ARBEITSAUFTRÄGE
[A] Welche Altersgruppe steht im Zentrum des Projekts, das der Text zum kindlichen Schlaganfall beschreibt?
[B] Stimmen diese Aussagen mit dem Text zum kindlichen Schlaganfall überein? Antworte jeweils mit ja oder nein und zitiere die entscheidenden Worte. (i) Das Projekt wird vom Wissenschaftsfonds FWF kofinanziert. (ii) Maja Kevdžija ist Ärztin. (iii) Ein Schlaganfall bei Kindern wird meist früh erkannt.

___ TEXT ___

Building Support for Children and Families Affected by Stroke
„Kinder erleben Schlaganfälle anders“

Ein Schlaganfall bei Kindern ist selten und wird oft erst spät erkannt. Die Folgen begleiten Betroffene und ihre Familien ein Leben lang. Ein Forschungsteam unter der Leitung von Maja Kevdžija von der Technischen Universität Wien untersucht die Rolle informeller (d. h. Zuhause, Nachbarschaft, Schule) und formeller (d. h. Krankenhaus, Rehabilitationsklinik, Ambulanz) Versorgungsumgebungen im Alltag von Kindern und Familien, die mit einem kindlichen Schlaganfall konfrontiert sind.
Im Zentrum des vom Wissenschaftsfonds FWF kofinanzierten Projekts stehen Kinder zwischen sechs und vierzehn Jahren, die einen Schlaganfall erlitten haben. Untersucht wird, wie der Alltag dieser Familien in verschiedenen Umgebungen erlebt wird: „Wir betrachten alltägliche Umgebungen, vom Zuhause über die Schule bis hin zum Krankenhaus und Rehabilitationszentrum“, sagt die Architektin Maja Kevdžija. Gemeinsam mit Partnerinstitutionen wie der TU Dresden, der KU Leuven, der Medizinischen Universität Wien und dem Forschungsbereich für Finanzwissenschaft und Infrastrukturpolitik am Institut für Raumplanung der Technischen Universität Wien widmet sie sich dieser bislang kaum erforschten Thematik.

___ EINGABEDATEN ___

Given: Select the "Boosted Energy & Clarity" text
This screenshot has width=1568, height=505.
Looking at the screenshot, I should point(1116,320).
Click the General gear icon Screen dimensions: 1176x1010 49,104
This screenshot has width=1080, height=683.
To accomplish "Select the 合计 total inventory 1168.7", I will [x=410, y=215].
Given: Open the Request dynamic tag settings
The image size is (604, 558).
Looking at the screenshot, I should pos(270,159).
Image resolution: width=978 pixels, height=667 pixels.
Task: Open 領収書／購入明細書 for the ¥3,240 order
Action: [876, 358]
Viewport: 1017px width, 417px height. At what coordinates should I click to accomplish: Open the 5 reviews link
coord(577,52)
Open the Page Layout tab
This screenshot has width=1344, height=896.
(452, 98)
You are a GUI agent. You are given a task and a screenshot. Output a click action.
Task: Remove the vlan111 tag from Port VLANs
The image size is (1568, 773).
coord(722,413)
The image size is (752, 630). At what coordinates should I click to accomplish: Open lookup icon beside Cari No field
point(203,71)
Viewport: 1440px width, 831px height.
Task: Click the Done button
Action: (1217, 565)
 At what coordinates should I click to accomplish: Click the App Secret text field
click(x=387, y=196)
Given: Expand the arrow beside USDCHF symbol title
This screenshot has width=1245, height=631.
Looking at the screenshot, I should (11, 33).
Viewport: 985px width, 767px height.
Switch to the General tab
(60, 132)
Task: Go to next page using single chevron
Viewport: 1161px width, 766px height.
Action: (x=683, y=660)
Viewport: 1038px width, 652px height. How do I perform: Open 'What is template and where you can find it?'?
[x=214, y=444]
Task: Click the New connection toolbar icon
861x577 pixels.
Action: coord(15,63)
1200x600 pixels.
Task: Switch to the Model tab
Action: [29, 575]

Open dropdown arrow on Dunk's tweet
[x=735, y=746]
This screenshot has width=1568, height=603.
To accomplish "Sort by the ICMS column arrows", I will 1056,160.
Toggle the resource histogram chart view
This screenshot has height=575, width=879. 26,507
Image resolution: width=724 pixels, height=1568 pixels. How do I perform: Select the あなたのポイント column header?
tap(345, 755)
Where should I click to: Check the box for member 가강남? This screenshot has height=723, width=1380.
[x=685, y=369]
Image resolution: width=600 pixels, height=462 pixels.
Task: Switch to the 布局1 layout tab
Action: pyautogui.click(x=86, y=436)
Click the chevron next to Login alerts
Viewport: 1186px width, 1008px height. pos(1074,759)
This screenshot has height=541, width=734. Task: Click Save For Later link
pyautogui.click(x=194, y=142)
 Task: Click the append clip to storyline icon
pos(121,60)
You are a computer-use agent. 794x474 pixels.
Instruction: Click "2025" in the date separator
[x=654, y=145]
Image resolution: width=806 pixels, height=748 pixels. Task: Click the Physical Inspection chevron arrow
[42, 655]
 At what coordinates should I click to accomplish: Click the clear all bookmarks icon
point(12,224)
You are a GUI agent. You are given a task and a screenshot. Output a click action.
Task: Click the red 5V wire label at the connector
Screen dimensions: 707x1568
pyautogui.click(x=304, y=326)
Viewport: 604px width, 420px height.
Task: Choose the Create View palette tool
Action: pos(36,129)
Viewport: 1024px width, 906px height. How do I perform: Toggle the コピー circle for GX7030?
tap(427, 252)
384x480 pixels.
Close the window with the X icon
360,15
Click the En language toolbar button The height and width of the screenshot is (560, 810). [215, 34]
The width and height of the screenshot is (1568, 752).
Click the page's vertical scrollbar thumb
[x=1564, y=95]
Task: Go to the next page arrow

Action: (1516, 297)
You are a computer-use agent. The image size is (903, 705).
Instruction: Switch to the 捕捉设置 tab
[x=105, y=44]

___

LÖSUNGEN
[A] Kinder zwischen sechs und vierzehn Jahren, die einen Schlaganfall erlitten haben.

[B]
(i) Ja: „vom Wissenschaftsfonds FWF kofinanzierten Projekts“
(ii) Nein: „sagt die Architektin Maja Kevdžija“
(iii) Nein: „wird oft erst spät erkannt“